◆ Passage shown:
[Start of section]

RasmussenLab / vamb

Variational autoencoder for metagenomic binning
MIT License
233 stars 42 forks source link

vamb for PacBio long reads assembly strange results #132

Open jianshu93 opened 1 year ago

jianshu93 commented 1 year ago

Hello Vamb team,

With the same parameters for short reads binning, I used it also for a PacBio long reads sequencing project. It turns out that nearly each long contig was considered a bin (several thousand) by vamb while for GraphMB, which takes into account assembly graph, only about 100 bins are generated, which is consistent with Concoct+MaxBin2+Metabat2+DAS_tools (also about 100). I am wondering what is the problem with much longer contigs.

Thanks,

Jianshu

jakobnissen commented 1 year ago

That's interesting. We have begun benchmarking against synthetic PacBio reads and do find that Vamb performs well, so this is surprising. It could be overfitting of Vamb's network - but then it's weird GraphMB does not overfit.

I doubt it's long contigs, since Illumina assemblies also can create long contigs, and these bin just fine.

In general, I would expect GraphMB is superior to Vamb on long-read data. It's an extension of Vamb that is tuned for Nanopore reads, and which also include the assembly graph information.

simonrasmu commented 1 year ago

It could also be a case of the depth, ie how many samples and what is the average depth of the contigs? This could be low if the number of pacbio reads are small and mess up the abundance estimations.

echoduan commented 1 year ago

How to run vamb command for PacBio long reads assembly?

[End of section]

◆ Extracted records:
[Start of section]

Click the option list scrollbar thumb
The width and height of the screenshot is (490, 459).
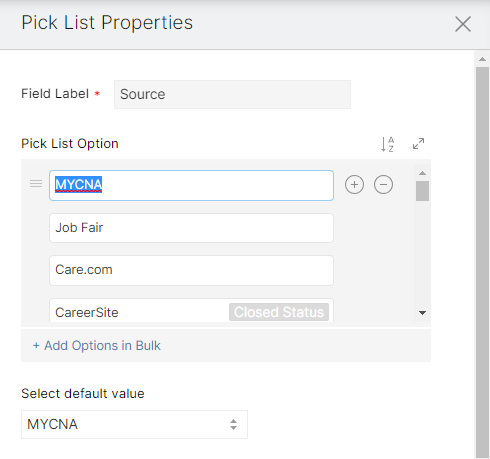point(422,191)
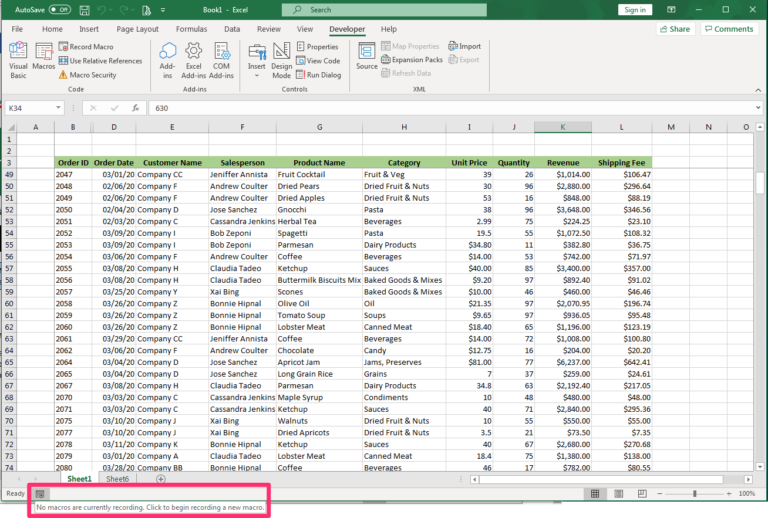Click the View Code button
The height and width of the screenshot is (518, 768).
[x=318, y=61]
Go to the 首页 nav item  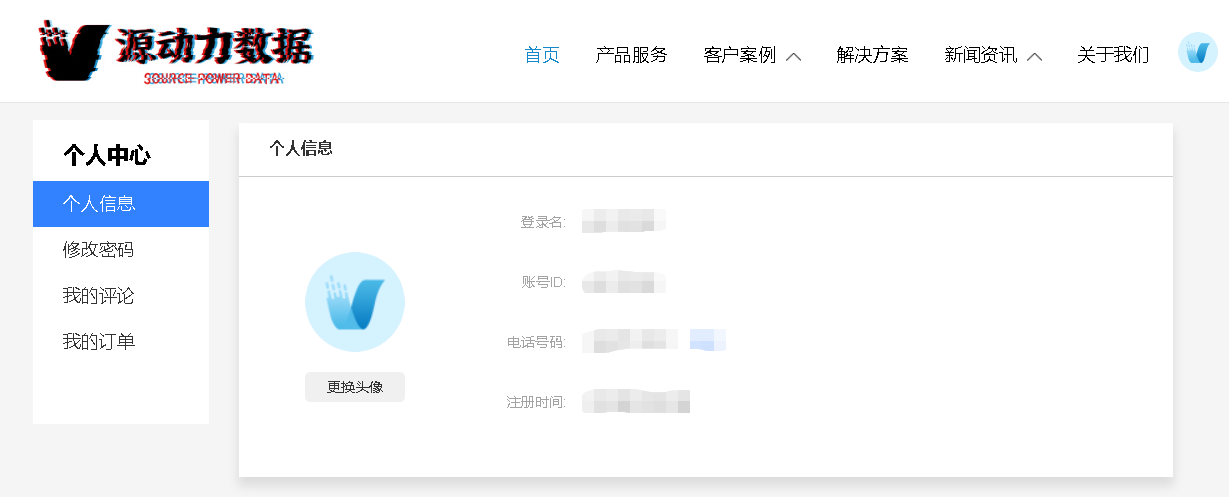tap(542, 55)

[End of section]

◆ What you need to do:
Echo the Vamb thread's text exactly, starting with "That's interesting. We" and going on through "assembly graph information.".

◆ Result of the task:
That's interesting. We have begun benchmarking against synthetic PacBio reads and do find that Vamb performs well, so this is surprising. It could be overfitting of Vamb's network - but then it's weird GraphMB does not overfit.

I doubt it's long contigs, since Illumina assemblies also can create long contigs, and these bin just fine.

In general, I would expect GraphMB is superior to Vamb on long-read data. It's an extension of Vamb that is tuned for Nanopore reads, and which also include the assembly graph information.